フィゲレス氏は、昨年7月にUNFCCCを退任後、パリ協定の達成を推進するための非営利団体、Mission 2020 initiativeの議長を務めている。このほどPRIがベルリンで開いた年次総会で演説、PRIの署名機関に呼び掛けた。
同氏が展開しているMission 2020 initiativeでは、2020年をパリ協定の目標を達成できるかどうかのターニングポイントの年と位置付けている。途上国の経済発展に合わせて省エネ、再エネ投資を組み込むことをしなければ、その後のグローバルなCO2排出量の制御は現状以上に困難になり得るとの判断による。
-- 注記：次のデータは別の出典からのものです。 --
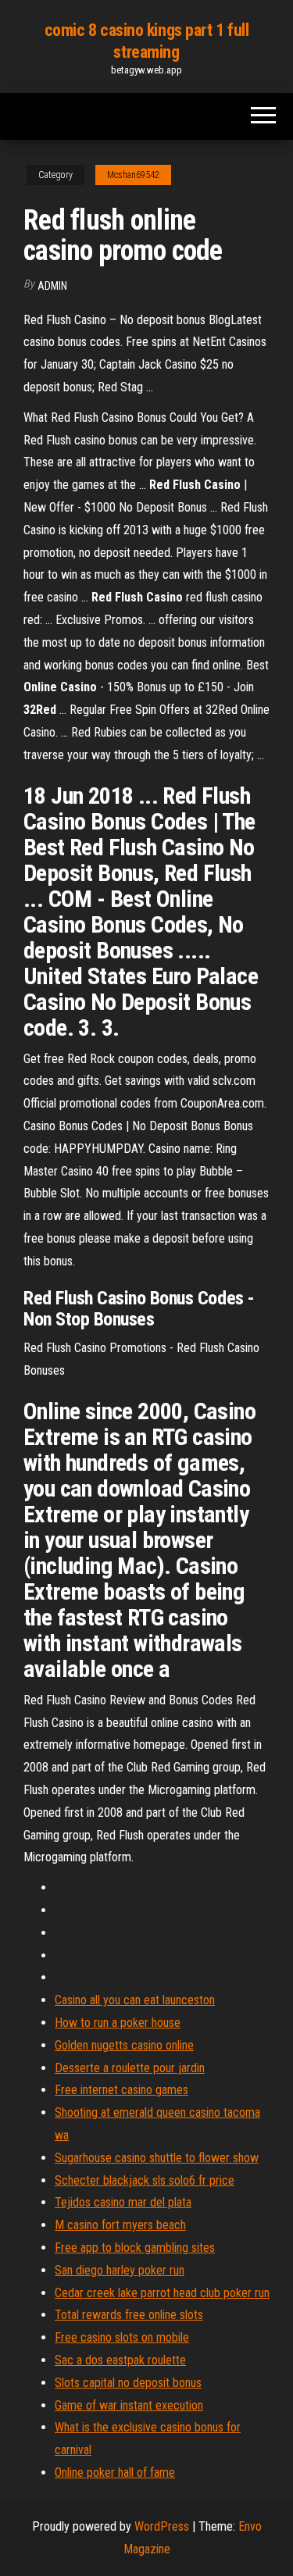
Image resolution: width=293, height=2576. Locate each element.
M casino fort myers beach (120, 2224)
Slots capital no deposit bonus (128, 2382)
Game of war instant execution (129, 2405)
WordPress (161, 2526)
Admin (52, 286)
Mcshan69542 (133, 174)
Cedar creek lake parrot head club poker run (162, 2292)
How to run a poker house (117, 2022)
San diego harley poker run (119, 2270)
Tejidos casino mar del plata (123, 2202)
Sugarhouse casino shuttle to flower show (157, 2157)
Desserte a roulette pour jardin (130, 2067)
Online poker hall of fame (115, 2472)
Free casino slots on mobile (122, 2337)
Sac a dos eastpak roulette (120, 2360)
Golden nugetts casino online (124, 2045)
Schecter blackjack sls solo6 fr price (144, 2180)
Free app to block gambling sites (135, 2247)
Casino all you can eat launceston (135, 2000)
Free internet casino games (121, 2089)
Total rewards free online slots (129, 2314)
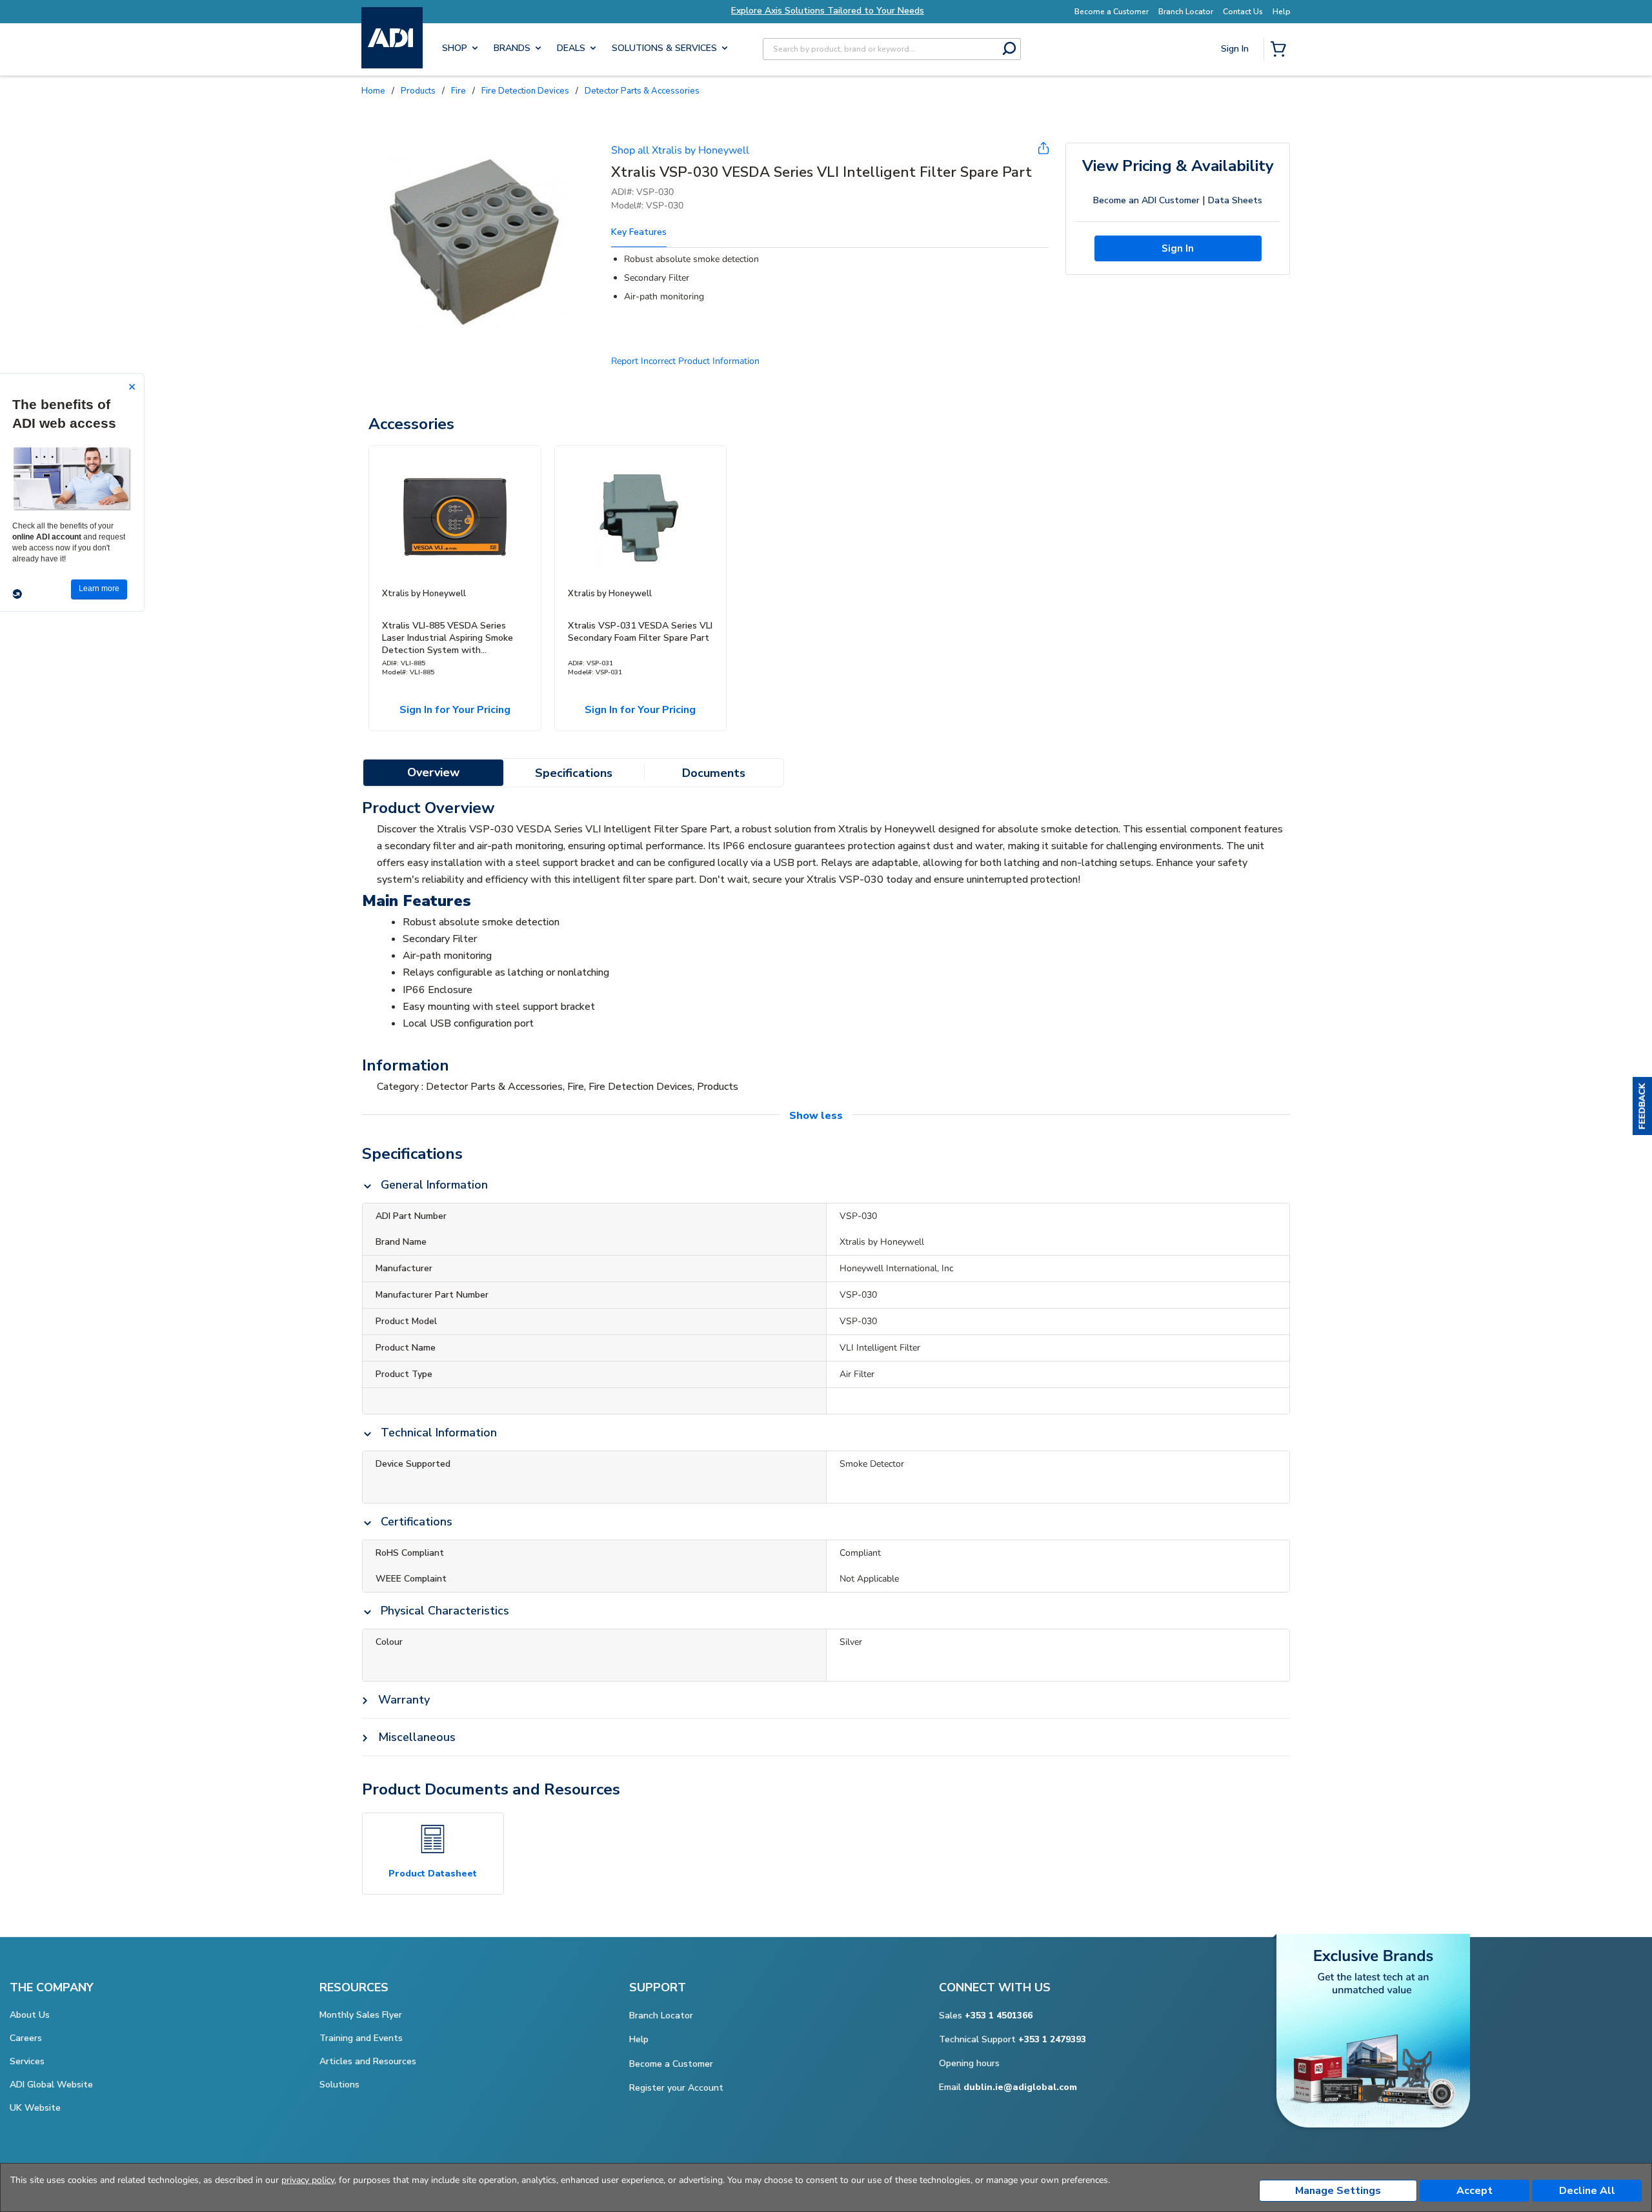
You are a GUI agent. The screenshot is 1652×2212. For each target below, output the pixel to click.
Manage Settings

パリ協定が目標とする産業革命前からの世界の気温上昇を2℃以内に抑制するには、温室効果ガスの排出量(CO2換算)を1800Gtに維持しなければならない。このうち1200Gtをすでに排出しており、残りは600Gtしかない。しかも今年だけで41Gtを排出しており、2020年までには排出量減少を明確にし、以後、10年単位で排出量を半減させていかないと、手遅れになってしまうという。
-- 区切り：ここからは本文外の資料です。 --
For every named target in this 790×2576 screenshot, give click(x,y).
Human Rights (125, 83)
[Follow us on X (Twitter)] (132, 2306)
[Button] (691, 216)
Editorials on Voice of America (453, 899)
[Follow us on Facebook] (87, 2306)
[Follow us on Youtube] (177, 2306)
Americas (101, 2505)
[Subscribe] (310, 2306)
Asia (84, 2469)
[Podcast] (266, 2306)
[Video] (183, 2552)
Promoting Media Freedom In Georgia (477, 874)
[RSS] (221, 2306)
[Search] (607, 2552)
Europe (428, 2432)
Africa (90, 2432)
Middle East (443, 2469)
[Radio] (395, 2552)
そうしたCO2排出量削減のための再エネ、クリーンエネ関連事業をグローバルベースで促進するため、公的資金2000億㌦、民間資金8000億㌦の合計1兆㌦の資金を毎年、投じることが必要だと訴えた。1兆㌦は膨大な資金だが、PRI署名機関の保有資産にとっては1%強でしかない。しかも、それらの投資は長期安定的な投資リターンを生み出す魅力もある。PRI署名機関が動き出すと、年間1兆㌦投資の実現は現実味を帯びてくる。
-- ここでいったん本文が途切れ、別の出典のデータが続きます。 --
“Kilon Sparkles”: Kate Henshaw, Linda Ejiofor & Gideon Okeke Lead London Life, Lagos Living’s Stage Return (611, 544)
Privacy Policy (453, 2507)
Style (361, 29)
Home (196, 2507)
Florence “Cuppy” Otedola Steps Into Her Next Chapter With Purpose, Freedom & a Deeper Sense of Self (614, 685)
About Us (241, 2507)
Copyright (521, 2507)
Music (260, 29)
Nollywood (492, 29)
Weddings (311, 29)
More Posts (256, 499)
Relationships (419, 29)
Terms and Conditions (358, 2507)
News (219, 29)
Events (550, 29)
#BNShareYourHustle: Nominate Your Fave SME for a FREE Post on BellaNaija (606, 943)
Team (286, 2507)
フィゲレス氏は、署名機関に対して、来年9月に米国サンフランシスコで開く次回のPRI年次総会までに、1%投資のための準備をし、準備ができた機関から順次、宣言するよう求めた。「われわれは、漸進的に進めるには、もはや時間を十分に持ち合わせていない」と危機感を露わにして、署名機関の決断を促した。